**Input data**
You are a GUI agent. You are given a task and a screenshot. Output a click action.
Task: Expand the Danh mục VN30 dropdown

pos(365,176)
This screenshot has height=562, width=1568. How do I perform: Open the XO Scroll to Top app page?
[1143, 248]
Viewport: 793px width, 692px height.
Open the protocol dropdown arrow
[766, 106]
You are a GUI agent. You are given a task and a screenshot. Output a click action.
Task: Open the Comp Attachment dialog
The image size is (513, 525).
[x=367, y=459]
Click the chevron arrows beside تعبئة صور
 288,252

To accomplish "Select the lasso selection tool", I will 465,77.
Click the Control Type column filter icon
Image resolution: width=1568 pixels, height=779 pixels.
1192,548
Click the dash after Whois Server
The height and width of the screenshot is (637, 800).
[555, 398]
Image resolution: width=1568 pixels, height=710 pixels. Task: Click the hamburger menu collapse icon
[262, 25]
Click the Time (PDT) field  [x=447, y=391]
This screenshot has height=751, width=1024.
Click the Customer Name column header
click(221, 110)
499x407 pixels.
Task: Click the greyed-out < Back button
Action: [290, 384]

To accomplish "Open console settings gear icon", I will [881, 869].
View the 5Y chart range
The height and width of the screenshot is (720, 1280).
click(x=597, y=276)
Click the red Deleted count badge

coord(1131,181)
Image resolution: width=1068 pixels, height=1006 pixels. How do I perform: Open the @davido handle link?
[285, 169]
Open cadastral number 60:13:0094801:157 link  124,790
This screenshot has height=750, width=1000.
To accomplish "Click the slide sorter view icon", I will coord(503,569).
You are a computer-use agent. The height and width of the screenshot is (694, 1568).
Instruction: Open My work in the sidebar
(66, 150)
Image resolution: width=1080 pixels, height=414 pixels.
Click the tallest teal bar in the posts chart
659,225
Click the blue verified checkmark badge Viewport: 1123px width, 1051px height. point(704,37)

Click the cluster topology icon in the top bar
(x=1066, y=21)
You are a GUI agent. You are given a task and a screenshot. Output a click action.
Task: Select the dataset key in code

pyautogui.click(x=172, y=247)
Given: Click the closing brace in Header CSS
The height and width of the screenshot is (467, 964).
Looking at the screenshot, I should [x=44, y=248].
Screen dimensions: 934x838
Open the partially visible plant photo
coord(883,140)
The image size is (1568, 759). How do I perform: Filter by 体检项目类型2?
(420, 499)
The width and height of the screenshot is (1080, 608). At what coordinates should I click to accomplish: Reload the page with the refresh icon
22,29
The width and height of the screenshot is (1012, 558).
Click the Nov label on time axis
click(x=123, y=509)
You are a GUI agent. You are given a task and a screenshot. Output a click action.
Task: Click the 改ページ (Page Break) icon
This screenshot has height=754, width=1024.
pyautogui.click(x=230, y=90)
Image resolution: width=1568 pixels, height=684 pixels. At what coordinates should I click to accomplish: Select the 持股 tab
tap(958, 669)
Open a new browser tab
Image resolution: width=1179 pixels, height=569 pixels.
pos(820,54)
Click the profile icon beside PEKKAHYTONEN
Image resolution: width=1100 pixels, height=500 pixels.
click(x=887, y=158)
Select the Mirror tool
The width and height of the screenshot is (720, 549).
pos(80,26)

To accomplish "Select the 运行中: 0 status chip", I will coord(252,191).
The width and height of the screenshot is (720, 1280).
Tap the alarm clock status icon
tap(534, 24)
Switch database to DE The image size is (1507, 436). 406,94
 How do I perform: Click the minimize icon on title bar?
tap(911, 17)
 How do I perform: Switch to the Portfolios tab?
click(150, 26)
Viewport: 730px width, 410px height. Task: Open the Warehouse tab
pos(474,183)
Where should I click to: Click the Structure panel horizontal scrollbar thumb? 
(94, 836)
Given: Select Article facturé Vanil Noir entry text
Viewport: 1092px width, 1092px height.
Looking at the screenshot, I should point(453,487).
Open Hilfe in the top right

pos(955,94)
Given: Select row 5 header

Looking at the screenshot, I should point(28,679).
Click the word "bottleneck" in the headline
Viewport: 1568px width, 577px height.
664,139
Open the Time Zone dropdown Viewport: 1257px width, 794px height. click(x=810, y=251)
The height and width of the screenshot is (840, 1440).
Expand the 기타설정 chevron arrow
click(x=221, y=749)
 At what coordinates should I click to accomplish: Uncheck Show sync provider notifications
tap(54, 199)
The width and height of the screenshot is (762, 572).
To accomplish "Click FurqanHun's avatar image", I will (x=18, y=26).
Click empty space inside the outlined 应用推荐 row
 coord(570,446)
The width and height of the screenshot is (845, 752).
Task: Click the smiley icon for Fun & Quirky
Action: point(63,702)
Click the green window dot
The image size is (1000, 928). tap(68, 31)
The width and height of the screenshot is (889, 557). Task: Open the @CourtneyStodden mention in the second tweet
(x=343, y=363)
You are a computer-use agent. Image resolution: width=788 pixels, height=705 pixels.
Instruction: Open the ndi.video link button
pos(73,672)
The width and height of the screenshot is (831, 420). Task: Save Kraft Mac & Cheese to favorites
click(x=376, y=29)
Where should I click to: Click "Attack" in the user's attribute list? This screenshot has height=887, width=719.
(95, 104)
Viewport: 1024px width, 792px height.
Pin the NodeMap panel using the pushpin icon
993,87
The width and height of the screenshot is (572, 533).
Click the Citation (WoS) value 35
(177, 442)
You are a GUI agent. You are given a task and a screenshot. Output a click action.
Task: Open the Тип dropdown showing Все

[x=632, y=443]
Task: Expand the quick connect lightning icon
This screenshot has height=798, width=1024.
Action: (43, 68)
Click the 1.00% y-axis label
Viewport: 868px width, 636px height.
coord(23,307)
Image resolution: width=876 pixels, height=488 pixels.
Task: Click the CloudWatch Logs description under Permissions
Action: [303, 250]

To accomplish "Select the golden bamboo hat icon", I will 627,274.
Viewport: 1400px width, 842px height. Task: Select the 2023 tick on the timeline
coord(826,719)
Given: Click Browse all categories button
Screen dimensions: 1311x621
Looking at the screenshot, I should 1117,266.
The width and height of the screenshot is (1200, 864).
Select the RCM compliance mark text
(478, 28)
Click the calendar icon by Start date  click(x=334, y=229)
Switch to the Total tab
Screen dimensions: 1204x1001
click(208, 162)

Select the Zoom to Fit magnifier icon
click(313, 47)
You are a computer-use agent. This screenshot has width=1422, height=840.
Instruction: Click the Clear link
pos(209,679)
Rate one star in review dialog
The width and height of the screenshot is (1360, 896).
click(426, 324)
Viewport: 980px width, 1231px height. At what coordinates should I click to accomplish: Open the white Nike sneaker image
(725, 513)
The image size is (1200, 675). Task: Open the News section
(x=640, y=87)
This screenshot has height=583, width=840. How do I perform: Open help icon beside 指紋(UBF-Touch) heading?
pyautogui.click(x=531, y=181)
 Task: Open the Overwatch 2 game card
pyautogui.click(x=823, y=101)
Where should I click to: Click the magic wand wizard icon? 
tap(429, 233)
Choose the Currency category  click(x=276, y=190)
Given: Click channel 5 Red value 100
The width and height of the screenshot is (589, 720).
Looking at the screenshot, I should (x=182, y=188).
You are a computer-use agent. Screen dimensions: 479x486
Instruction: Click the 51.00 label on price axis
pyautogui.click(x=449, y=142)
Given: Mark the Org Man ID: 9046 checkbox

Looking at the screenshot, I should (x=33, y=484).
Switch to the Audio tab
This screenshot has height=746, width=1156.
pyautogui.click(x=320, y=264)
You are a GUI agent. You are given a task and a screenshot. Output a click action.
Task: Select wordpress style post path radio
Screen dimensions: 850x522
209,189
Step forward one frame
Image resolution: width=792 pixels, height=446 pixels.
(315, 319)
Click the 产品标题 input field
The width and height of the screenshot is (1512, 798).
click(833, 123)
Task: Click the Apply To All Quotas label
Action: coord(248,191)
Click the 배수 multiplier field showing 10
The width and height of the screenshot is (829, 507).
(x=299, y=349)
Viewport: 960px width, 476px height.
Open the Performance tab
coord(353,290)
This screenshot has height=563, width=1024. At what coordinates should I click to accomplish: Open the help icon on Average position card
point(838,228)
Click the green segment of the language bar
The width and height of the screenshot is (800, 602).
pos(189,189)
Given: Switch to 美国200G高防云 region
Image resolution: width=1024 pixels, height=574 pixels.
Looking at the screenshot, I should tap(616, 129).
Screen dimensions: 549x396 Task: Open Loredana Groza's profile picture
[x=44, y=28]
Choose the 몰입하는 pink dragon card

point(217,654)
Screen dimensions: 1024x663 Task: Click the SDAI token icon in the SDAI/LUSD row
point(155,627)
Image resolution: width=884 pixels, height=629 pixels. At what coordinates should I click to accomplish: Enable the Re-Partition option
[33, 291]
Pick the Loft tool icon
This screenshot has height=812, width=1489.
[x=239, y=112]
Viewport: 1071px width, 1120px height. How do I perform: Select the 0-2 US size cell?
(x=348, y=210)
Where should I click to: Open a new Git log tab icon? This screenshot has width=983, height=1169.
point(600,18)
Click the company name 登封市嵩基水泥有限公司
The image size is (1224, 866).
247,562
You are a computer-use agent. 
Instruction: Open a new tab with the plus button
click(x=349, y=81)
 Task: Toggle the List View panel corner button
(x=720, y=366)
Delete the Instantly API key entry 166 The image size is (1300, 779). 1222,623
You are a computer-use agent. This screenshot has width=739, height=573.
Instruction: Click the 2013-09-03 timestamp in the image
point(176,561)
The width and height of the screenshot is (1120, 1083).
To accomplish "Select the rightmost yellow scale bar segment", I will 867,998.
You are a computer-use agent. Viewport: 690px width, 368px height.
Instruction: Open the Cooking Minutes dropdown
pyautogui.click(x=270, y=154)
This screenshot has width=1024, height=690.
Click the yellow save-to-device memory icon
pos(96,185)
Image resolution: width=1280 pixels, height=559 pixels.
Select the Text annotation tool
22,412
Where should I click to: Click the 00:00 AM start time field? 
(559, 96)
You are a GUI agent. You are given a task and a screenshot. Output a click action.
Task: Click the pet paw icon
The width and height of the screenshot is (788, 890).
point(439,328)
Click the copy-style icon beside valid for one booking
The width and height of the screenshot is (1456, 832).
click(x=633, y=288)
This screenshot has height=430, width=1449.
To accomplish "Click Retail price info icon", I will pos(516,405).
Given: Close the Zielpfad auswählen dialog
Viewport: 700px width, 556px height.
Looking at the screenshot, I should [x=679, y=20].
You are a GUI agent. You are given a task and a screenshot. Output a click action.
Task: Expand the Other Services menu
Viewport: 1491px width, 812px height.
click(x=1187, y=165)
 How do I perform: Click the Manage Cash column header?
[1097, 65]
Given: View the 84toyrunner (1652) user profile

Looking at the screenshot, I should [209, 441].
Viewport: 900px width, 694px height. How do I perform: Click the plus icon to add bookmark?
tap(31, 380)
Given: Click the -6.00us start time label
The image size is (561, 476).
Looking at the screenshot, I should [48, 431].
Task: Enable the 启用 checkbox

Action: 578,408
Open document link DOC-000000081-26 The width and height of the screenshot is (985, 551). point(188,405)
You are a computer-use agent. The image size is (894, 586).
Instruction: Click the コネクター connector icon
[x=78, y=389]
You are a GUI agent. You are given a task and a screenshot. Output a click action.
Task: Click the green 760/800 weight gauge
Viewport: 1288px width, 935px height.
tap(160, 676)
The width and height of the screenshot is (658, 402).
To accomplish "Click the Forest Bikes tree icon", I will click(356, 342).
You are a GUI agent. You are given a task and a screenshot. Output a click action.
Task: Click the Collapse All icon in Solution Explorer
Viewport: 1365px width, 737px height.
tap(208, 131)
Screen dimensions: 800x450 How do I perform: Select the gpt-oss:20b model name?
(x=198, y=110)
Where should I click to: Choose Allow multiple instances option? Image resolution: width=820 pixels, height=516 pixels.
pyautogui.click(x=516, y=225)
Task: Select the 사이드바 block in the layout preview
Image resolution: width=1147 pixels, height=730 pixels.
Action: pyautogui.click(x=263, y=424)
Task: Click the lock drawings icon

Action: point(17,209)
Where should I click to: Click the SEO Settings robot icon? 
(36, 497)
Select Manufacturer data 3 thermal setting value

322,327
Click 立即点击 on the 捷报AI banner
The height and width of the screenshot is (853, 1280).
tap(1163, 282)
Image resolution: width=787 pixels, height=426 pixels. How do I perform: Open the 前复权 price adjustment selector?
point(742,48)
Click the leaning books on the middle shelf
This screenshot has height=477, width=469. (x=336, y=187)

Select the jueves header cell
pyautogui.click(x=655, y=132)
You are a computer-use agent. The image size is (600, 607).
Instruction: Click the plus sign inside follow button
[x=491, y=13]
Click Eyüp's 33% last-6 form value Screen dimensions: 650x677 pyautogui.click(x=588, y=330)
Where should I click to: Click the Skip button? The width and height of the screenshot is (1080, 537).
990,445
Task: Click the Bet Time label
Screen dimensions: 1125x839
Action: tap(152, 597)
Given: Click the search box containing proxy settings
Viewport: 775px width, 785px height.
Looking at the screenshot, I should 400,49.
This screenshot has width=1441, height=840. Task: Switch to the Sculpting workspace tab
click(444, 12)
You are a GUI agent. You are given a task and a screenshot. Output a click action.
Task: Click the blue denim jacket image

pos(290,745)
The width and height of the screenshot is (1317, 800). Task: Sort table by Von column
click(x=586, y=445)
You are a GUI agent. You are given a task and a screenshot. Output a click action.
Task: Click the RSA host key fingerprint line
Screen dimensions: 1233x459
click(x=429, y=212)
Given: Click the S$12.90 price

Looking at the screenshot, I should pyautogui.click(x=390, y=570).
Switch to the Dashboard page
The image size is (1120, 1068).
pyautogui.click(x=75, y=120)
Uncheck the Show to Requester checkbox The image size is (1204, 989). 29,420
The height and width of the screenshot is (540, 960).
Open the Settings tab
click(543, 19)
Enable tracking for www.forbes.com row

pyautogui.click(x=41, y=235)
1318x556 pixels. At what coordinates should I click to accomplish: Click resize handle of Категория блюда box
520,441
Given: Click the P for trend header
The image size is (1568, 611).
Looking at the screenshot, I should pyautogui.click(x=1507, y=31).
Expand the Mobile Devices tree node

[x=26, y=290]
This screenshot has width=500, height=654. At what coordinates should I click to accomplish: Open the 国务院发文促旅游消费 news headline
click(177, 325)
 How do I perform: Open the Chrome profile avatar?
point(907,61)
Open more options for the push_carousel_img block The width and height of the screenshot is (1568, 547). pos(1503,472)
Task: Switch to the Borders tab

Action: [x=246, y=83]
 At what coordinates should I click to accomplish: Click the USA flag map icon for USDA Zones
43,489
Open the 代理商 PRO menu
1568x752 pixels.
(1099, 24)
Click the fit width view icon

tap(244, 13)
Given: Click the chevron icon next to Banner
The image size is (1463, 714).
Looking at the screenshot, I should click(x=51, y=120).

**Goal of the exercise**
Out of the entries above, write out only the lines between the line holding "Instruction: Open the Cooking" and the line holding "Task: Click the pet paw icon", inclusive, each exactly as given.

**Completed exercise**
Instruction: Open the Cooking Minutes dropdown
pyautogui.click(x=270, y=154)
This screenshot has width=1024, height=690.
Click the yellow save-to-device memory icon
pos(96,185)
Image resolution: width=1280 pixels, height=559 pixels.
Select the Text annotation tool
22,412
Where should I click to: Click the 00:00 AM start time field? 
(559, 96)
You are a GUI agent. You are given a task and a screenshot. Output a click action.
Task: Click the pet paw icon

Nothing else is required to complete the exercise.